Red’s Celebrity Interviews: Gail Collins
Gail Collins knows a little bit about firsts. A columnist with the New York Times since 1995, in 2001 she became the first woman ever appointed editor of the Times editorial page. Leaving that job six years later to finish a book, she returned to writing her pithy, humorous and devastatingly on target columns that same year. Collins, the author of several books including America’s Women: 400 Years of Dolls, Drudges, Helpmates and Heroines, sat down recently to talk to Red about her latest tome When Everything Changed: The Amazing Journey of American Women from 1960 to the Present (Little Brown 2009, $27.99)
I was amazed when reading your book about how quickly things have changed for women and though we still have a ways to go, your opening vignette about Lois Rabinowitz, a Manhattan secretary who went to court to pay her boss’s traffic fine and got kicked out because she was wearing pants, was really amazing. And it wasn’t that long ago.

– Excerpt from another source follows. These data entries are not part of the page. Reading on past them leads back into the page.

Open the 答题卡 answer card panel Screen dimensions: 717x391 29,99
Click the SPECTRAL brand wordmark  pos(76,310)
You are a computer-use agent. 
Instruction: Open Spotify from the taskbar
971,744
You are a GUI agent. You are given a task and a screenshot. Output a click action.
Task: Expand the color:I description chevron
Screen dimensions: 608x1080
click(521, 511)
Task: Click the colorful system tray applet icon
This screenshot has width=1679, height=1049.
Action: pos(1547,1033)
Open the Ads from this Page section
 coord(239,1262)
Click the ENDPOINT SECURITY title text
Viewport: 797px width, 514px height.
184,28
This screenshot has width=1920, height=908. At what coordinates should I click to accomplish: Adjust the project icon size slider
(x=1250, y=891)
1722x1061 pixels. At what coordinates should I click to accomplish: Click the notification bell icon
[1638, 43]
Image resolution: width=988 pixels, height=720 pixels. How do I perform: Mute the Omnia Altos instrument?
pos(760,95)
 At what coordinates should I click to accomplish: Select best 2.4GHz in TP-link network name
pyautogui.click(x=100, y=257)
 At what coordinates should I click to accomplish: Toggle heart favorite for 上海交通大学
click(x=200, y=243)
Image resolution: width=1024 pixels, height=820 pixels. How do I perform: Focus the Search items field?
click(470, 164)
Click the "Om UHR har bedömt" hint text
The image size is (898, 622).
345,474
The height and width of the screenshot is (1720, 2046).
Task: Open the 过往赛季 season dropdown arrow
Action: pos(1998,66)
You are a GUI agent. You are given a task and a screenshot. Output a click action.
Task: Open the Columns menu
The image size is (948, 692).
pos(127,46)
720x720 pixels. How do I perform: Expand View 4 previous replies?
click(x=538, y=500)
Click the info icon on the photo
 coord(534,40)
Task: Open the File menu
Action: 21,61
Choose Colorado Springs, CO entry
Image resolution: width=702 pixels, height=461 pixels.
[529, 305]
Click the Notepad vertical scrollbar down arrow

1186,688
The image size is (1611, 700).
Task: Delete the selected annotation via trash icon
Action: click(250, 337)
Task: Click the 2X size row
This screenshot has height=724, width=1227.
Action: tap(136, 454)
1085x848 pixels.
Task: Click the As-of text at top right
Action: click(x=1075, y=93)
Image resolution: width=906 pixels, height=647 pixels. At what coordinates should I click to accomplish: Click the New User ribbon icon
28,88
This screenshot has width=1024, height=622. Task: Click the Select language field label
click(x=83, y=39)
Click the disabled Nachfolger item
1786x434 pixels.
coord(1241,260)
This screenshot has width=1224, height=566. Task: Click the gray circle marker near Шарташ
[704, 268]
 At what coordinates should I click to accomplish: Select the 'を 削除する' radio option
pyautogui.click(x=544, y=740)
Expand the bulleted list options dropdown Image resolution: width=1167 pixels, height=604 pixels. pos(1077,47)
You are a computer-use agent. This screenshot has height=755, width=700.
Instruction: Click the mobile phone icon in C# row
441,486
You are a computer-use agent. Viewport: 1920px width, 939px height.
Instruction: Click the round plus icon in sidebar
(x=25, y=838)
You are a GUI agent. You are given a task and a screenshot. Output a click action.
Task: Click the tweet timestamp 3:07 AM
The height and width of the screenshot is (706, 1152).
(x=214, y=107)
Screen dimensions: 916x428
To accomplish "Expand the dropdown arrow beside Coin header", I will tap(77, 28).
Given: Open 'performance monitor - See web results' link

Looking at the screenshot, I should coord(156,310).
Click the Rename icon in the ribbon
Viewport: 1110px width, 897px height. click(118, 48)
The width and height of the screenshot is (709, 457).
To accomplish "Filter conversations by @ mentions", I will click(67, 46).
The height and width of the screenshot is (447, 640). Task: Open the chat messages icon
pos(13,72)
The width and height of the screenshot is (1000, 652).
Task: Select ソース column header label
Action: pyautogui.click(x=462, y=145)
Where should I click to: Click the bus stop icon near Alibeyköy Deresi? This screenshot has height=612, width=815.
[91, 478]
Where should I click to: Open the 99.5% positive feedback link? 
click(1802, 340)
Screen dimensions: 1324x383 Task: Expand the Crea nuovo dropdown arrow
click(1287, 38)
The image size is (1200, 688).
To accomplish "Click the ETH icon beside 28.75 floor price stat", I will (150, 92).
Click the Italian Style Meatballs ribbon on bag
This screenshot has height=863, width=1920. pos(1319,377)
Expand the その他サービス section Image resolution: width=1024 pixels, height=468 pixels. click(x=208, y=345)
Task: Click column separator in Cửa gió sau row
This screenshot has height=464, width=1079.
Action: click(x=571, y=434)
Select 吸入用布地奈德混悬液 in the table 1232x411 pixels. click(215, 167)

That was in 1960 and the judge went nuts, he said she was defaming the honor of the traffic court and sent her home to put on more appropriate clothes though men could wear sweatshirts and overalls in his court. He also told her husband, who was with her, “start now and clamp down a little bit or it’ll be too late.” So many women I’ve talked to remember those days and how awful it was. If you worked in the Post Office you had to wear a skirt. And it was extremely uncomfortable, extremely cold for some women. The right to wear sensible clothes was completely withheld.
And there was the men’s only plane . . .
Yes, that’s the plane United used to have that went from New York to Chicago every day–the Executive Express. It was men only. A woman could not buy a seat on that flight. So it was too bad for them if they needed to get to Chicago at that time. The men on that flight were served huge steaks and cigars and part of the training stewardesses received was how to lean over and light their cigars.
The amazing thing to me was that it wasn’t illegal to have men only flights.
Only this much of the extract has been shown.